Google has been bringing down the hammer on spammy websites quite a bit recently with more specific penalties for sites that aren’t following guidelines. There have been several high-profile cases such as the Rap Genius penalty, and several attacks on entire spammy industries. But, if you are responsible for sites with spammy habits, a single manual action can hurt more than just one site.
It has been suggested that Google may look at your other sites when they issue manual actions, and Matt Cutts has all but confirmed that happens at least some of the time.

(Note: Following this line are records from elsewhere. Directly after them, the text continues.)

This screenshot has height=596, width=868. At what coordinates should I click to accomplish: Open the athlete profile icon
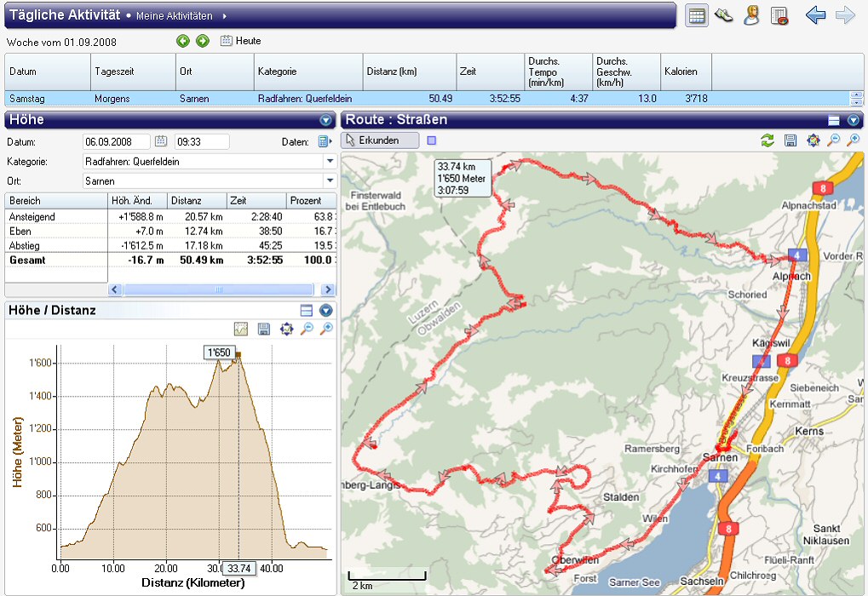click(x=750, y=16)
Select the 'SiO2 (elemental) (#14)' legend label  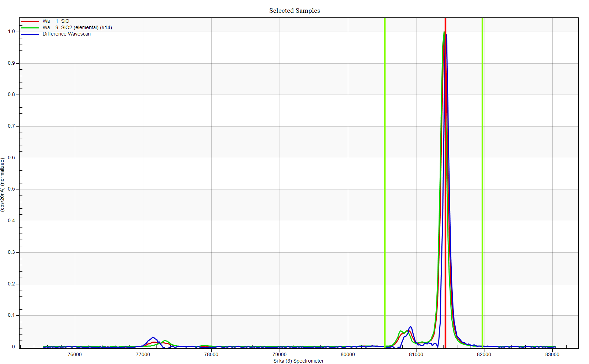coord(86,28)
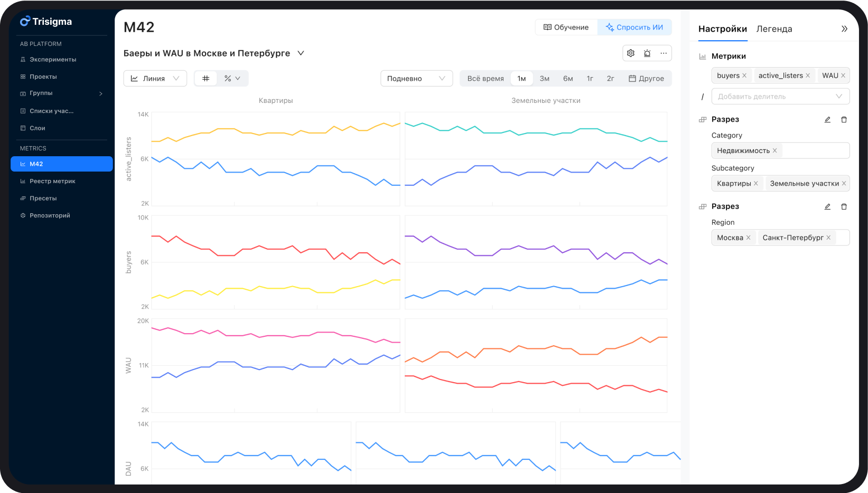Click the alert bell icon
This screenshot has width=868, height=493.
click(x=647, y=53)
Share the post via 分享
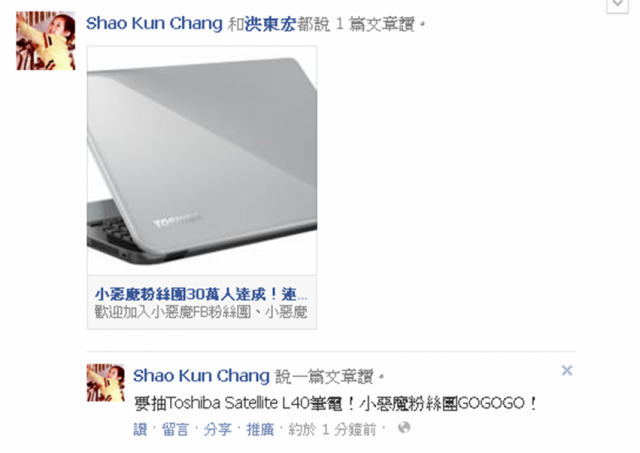 tap(218, 429)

Marie Haynes reached out to Cutts for help dealing with a spammy client, and his responses make it clear that the client appears to be linked to “several” spammy sites. Over the course of three tweets, Cutts makes it obvious that he has checked out many of the spammer’s sites, not just the one who has received a manual action, and he even tells one way Google can tell the sites are associated.
@Marie_Haynes e.g. notice that http://t.co/7wcwQVKaH1 has the same address and the same company registration number.
— Matt Cutts (@mattcutts) March 7, 2014
@Marie_Haynes and make sure to press your client about exactly how many "quick case" sites they own, because it appears to be several.
— Matt Cutts (@mattcutts) March 7, 2014
@Marie_Haynes so I worry that you haven't truly gotten through to your client, who shows signs of long-standing, mass, deliberate spam 🙁
— Matt Cutts (@mattcutts) March 7, 2014
Of course, Google probably doesn’t review every site penalized webmasters operate, but it shows they definitely do when the situation calls for it. If your spammy efforts are caught on one site, chances are you are making the same mistakes on almost every site you operate and they are all susceptible to being penalized. In the case of this client, it seems playing against the rules has created a pretty serious web of trouble.